What I do in order to make the concept of speed control work for me is to give myself a scale of one through five, where one is the easiest I can hit a ball while not hitting the net and five is the very hardest I can hit the ball while still keeping it in play. Most of my drop shots are going to be around a one or two, my aggressive approach shots are going to be around a four, and my serves and overheads are usually around a five.

While rallying with an opponent, the cadence that develops is usually a 3-3 rhythm. Sometimes when things get heated and there is a lot of action going on this will increase to a 4-4 rhythm. At times, I’ll be on the defensive and a 2-4 rhythm will develop. This is where my opponent is hitting the ball at a speed around four and I’m returning the ball at a speed of around two. It is most often the case that when you are in trouble, you’ll slow down the pace of the point with a slice, lob or just a slower ball.

Now that you have given yourself a scale (meaning that you know what your own personal one through five is), you can use that information to throw your opponent off balance. In my last article, I talked about how our bodies and minds are constantly seeking equilibrium; this concept applies to speed control as well. In the course of a point, the two players will usually settle into a particular rhythm that is usually only broken when one player makes a mistake. You can change the rhythm purposefully though to try to gain an advantage. Varying the speed at which you strike the ball makes you unpredictable and makes your opponent think more, eliciting more errors from them, and more opportunities for you.
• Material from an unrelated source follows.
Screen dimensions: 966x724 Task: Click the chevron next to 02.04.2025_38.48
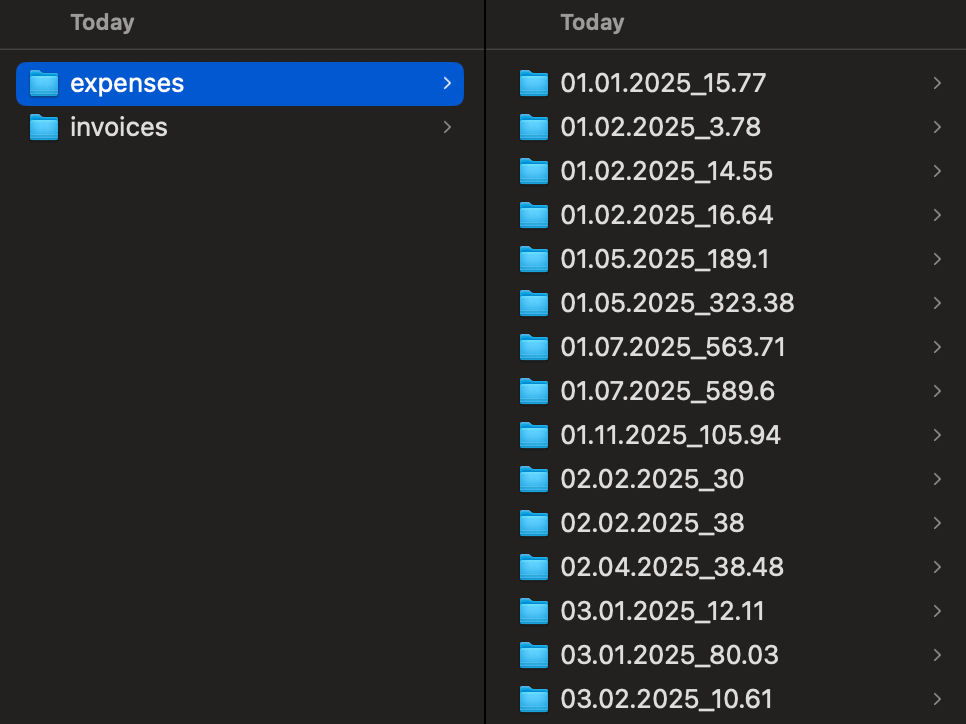click(937, 567)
The more tools you have in your toolbox, the better prepared you will be for any opponent. The next match you play, consider giving your opponent a hard five serve, then a high two ball six feet over the net, followed by a fast four approach shot, finishing off with a one drop shot. Changing the speed at which you hit the ball gives you an edge over opponents since most don’t want to think that much on the court, it’s much easier to settle into an easy 3-3 rally.

Take advantage of your opponent with speed control. Be well and safe.

 

 

Miguel Cervantes III

Miguel Cervantes III teaches at Carefree Racquet Club and privately outdoors. Miguel specializes in teaching beginners, training juniors and coaching doubles. He may be reached by e-mail at UnderstandingTennis@gmail.com.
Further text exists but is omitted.